Problem description | Write the records out again, unchanged.

Data shown |
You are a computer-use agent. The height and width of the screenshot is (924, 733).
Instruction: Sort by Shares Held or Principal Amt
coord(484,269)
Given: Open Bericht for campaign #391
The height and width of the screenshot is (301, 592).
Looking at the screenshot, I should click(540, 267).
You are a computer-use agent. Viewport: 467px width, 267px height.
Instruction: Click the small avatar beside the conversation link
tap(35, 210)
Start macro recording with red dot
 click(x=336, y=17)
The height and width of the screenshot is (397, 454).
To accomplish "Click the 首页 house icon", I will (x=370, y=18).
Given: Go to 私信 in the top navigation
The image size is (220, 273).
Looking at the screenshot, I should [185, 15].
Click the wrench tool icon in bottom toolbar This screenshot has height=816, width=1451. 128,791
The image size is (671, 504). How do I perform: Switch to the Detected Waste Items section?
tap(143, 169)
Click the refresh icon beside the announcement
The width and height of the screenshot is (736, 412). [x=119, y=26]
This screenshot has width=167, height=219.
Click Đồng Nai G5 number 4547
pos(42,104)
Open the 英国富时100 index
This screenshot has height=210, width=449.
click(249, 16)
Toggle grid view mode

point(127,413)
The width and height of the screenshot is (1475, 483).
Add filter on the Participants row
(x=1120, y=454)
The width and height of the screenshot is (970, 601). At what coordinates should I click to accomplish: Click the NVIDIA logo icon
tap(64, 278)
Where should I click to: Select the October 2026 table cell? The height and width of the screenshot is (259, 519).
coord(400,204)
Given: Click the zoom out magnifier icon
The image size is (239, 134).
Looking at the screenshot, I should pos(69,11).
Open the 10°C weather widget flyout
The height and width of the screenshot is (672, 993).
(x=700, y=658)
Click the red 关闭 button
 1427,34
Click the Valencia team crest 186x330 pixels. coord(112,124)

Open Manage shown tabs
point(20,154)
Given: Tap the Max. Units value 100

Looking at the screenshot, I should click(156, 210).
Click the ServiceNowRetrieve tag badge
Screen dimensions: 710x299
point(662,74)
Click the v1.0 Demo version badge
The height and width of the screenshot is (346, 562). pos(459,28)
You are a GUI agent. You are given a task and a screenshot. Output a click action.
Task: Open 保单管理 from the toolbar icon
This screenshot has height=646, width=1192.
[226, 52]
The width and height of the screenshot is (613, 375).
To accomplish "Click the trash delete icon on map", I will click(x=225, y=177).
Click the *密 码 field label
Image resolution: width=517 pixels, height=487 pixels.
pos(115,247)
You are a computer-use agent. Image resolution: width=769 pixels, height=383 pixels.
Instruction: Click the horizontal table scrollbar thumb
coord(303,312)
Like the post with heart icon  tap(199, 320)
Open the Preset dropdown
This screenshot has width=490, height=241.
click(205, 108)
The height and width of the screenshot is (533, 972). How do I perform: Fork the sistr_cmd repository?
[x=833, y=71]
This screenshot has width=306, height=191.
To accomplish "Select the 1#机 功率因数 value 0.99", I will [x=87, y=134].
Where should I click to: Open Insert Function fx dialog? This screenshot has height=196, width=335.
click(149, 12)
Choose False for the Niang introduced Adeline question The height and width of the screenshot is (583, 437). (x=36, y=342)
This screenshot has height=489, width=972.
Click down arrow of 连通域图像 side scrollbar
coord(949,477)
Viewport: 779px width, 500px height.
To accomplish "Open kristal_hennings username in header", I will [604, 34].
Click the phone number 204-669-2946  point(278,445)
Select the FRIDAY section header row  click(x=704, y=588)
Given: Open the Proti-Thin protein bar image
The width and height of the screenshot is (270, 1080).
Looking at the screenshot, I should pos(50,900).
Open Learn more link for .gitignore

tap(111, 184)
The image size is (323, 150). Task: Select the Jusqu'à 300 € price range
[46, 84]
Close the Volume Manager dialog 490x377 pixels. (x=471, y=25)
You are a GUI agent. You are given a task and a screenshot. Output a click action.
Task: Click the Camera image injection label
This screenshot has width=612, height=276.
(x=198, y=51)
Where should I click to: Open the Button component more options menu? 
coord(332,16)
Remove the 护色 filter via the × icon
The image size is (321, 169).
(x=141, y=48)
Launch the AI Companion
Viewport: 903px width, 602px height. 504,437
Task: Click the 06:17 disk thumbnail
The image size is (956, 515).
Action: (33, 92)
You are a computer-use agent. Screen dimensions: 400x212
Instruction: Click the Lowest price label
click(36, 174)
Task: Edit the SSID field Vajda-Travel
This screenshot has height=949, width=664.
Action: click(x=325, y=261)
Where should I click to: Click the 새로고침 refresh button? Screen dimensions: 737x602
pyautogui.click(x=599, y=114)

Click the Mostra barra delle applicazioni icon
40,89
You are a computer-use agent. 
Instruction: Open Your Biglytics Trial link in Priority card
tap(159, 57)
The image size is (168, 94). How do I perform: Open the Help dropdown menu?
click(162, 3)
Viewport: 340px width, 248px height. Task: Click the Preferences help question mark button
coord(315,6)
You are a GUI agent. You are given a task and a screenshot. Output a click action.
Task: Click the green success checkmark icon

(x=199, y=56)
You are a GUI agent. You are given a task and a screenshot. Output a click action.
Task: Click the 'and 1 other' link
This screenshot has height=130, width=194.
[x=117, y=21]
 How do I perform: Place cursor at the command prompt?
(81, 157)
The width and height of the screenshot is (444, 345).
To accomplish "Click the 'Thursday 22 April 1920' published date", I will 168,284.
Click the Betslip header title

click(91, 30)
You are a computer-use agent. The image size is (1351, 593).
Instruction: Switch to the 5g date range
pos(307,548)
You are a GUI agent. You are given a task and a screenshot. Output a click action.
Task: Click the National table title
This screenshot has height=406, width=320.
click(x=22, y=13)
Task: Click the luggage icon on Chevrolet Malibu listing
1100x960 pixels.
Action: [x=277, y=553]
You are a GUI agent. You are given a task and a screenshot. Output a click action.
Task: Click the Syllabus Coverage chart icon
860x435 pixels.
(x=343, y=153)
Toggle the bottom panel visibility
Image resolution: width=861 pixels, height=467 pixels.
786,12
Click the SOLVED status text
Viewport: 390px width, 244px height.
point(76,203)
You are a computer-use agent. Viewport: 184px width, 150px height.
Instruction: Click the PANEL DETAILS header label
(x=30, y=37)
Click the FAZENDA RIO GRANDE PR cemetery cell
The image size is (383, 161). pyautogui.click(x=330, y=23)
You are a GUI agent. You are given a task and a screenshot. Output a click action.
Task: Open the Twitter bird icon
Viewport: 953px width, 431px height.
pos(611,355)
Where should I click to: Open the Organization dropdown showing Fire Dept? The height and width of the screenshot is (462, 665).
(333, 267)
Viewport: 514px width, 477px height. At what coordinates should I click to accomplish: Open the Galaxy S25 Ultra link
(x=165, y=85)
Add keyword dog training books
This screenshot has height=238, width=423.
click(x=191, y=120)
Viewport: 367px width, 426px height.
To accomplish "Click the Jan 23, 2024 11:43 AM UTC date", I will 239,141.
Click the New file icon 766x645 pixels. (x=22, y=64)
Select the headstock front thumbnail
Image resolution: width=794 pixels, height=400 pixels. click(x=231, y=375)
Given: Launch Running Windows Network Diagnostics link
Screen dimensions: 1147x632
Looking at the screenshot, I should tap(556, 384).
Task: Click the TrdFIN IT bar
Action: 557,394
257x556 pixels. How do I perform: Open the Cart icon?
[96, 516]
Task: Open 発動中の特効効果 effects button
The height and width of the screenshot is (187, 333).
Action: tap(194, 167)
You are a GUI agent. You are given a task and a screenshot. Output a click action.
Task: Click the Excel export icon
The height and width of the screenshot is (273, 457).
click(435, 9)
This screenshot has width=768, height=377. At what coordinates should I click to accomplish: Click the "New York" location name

Answer to the problem |
You are a computer-use agent. The height and width of the screenshot is (924, 733).
Instruction: Sort by Shares Held or Principal Amt
coord(484,269)
Given: Open Bericht for campaign #391
The height and width of the screenshot is (301, 592).
Looking at the screenshot, I should click(540, 267).
You are a computer-use agent. Viewport: 467px width, 267px height.
Instruction: Click the small avatar beside the conversation link
tap(35, 210)
Start macro recording with red dot
 click(x=336, y=17)
The height and width of the screenshot is (397, 454).
To accomplish "Click the 首页 house icon", I will (x=370, y=18).
Given: Go to 私信 in the top navigation
The image size is (220, 273).
Looking at the screenshot, I should [185, 15].
Click the wrench tool icon in bottom toolbar This screenshot has height=816, width=1451. 128,791
The image size is (671, 504). How do I perform: Switch to the Detected Waste Items section?
tap(143, 169)
Click the refresh icon beside the announcement
The width and height of the screenshot is (736, 412). [x=119, y=26]
This screenshot has width=167, height=219.
Click Đồng Nai G5 number 4547
pos(42,104)
Open the 英国富时100 index
This screenshot has height=210, width=449.
click(249, 16)
Toggle grid view mode

point(127,413)
The width and height of the screenshot is (1475, 483).
Add filter on the Participants row
(x=1120, y=454)
The width and height of the screenshot is (970, 601). At what coordinates should I click to accomplish: Click the NVIDIA logo icon
tap(64, 278)
Where should I click to: Select the October 2026 table cell? The height and width of the screenshot is (259, 519).
coord(400,204)
Given: Click the zoom out magnifier icon
The image size is (239, 134).
Looking at the screenshot, I should pos(69,11).
Open the 10°C weather widget flyout
The height and width of the screenshot is (672, 993).
(x=700, y=658)
Click the red 关闭 button
 1427,34
Click the Valencia team crest 186x330 pixels. coord(112,124)

Open Manage shown tabs
point(20,154)
Given: Tap the Max. Units value 100

Looking at the screenshot, I should click(156, 210).
Click the ServiceNowRetrieve tag badge
Screen dimensions: 710x299
point(662,74)
Click the v1.0 Demo version badge
The height and width of the screenshot is (346, 562). pos(459,28)
You are a GUI agent. You are given a task and a screenshot. Output a click action.
Task: Open 保单管理 from the toolbar icon
This screenshot has height=646, width=1192.
[226, 52]
The width and height of the screenshot is (613, 375).
To accomplish "Click the trash delete icon on map", I will click(x=225, y=177).
Click the *密 码 field label
Image resolution: width=517 pixels, height=487 pixels.
pos(115,247)
You are a computer-use agent. Image resolution: width=769 pixels, height=383 pixels.
Instruction: Click the horizontal table scrollbar thumb
coord(303,312)
Like the post with heart icon  tap(199, 320)
Open the Preset dropdown
This screenshot has width=490, height=241.
click(205, 108)
The height and width of the screenshot is (533, 972). How do I perform: Fork the sistr_cmd repository?
[x=833, y=71]
This screenshot has width=306, height=191.
To accomplish "Select the 1#机 功率因数 value 0.99", I will [x=87, y=134].
Where should I click to: Open Insert Function fx dialog? This screenshot has height=196, width=335.
click(149, 12)
Choose False for the Niang introduced Adeline question The height and width of the screenshot is (583, 437). (x=36, y=342)
This screenshot has height=489, width=972.
Click down arrow of 连通域图像 side scrollbar
coord(949,477)
Viewport: 779px width, 500px height.
To accomplish "Open kristal_hennings username in header", I will [604, 34].
Click the phone number 204-669-2946  point(278,445)
Select the FRIDAY section header row  click(x=704, y=588)
Given: Open the Proti-Thin protein bar image
The width and height of the screenshot is (270, 1080).
Looking at the screenshot, I should pos(50,900).
Open Learn more link for .gitignore

tap(111, 184)
The image size is (323, 150). Task: Select the Jusqu'à 300 € price range
[46, 84]
Close the Volume Manager dialog 490x377 pixels. (x=471, y=25)
You are a GUI agent. You are given a task and a screenshot. Output a click action.
Task: Click the Camera image injection label
This screenshot has width=612, height=276.
(x=198, y=51)
Where should I click to: Open the Button component more options menu? 
coord(332,16)
Remove the 护色 filter via the × icon
The image size is (321, 169).
(x=141, y=48)
Launch the AI Companion
Viewport: 903px width, 602px height. 504,437
Task: Click the 06:17 disk thumbnail
The image size is (956, 515).
Action: (33, 92)
You are a computer-use agent. Screen dimensions: 400x212
Instruction: Click the Lowest price label
click(36, 174)
Task: Edit the SSID field Vajda-Travel
This screenshot has height=949, width=664.
Action: click(x=325, y=261)
Where should I click to: Click the 새로고침 refresh button? Screen dimensions: 737x602
pyautogui.click(x=599, y=114)

Click the Mostra barra delle applicazioni icon
40,89
You are a computer-use agent. 
Instruction: Open Your Biglytics Trial link in Priority card
tap(159, 57)
The image size is (168, 94). How do I perform: Open the Help dropdown menu?
click(162, 3)
Viewport: 340px width, 248px height. Task: Click the Preferences help question mark button
coord(315,6)
You are a GUI agent. You are given a task and a screenshot. Output a click action.
Task: Click the green success checkmark icon

(x=199, y=56)
You are a GUI agent. You are given a task and a screenshot. Output a click action.
Task: Click the 'and 1 other' link
This screenshot has height=130, width=194.
[x=117, y=21]
 How do I perform: Place cursor at the command prompt?
(81, 157)
The width and height of the screenshot is (444, 345).
To accomplish "Click the 'Thursday 22 April 1920' published date", I will 168,284.
Click the Betslip header title

click(91, 30)
You are a computer-use agent. The image size is (1351, 593).
Instruction: Switch to the 5g date range
pos(307,548)
You are a GUI agent. You are given a task and a screenshot. Output a click action.
Task: Click the National table title
This screenshot has height=406, width=320.
click(x=22, y=13)
Task: Click the luggage icon on Chevrolet Malibu listing
1100x960 pixels.
Action: [x=277, y=553]
You are a GUI agent. You are given a task and a screenshot. Output a click action.
Task: Click the Syllabus Coverage chart icon
860x435 pixels.
(x=343, y=153)
Toggle the bottom panel visibility
Image resolution: width=861 pixels, height=467 pixels.
786,12
Click the SOLVED status text
Viewport: 390px width, 244px height.
point(76,203)
You are a computer-use agent. Viewport: 184px width, 150px height.
Instruction: Click the PANEL DETAILS header label
(x=30, y=37)
Click the FAZENDA RIO GRANDE PR cemetery cell
The image size is (383, 161). pyautogui.click(x=330, y=23)
You are a GUI agent. You are given a task and a screenshot. Output a click action.
Task: Open the Twitter bird icon
Viewport: 953px width, 431px height.
pos(611,355)
Where should I click to: Open the Organization dropdown showing Fire Dept? The height and width of the screenshot is (462, 665).
(333, 267)
Viewport: 514px width, 477px height. At what coordinates should I click to accomplish: Open the Galaxy S25 Ultra link
(x=165, y=85)
Add keyword dog training books
This screenshot has height=238, width=423.
click(x=191, y=120)
Viewport: 367px width, 426px height.
To accomplish "Click the Jan 23, 2024 11:43 AM UTC date", I will 239,141.
Click the New file icon 766x645 pixels. (x=22, y=64)
Select the headstock front thumbnail
Image resolution: width=794 pixels, height=400 pixels. click(x=231, y=375)
Given: Launch Running Windows Network Diagnostics link
Screen dimensions: 1147x632
Looking at the screenshot, I should tap(556, 384).
Task: Click the TrdFIN IT bar
Action: 557,394
257x556 pixels. How do I perform: Open the Cart icon?
[96, 516]
Task: Open 発動中の特効効果 effects button
The height and width of the screenshot is (187, 333).
Action: tap(194, 167)
You are a GUI agent. You are given a task and a screenshot. Output a click action.
Task: Click the Excel export icon
The height and width of the screenshot is (273, 457).
click(435, 9)
This screenshot has width=768, height=377. At what coordinates should I click to accomplish: Click the "New York" location name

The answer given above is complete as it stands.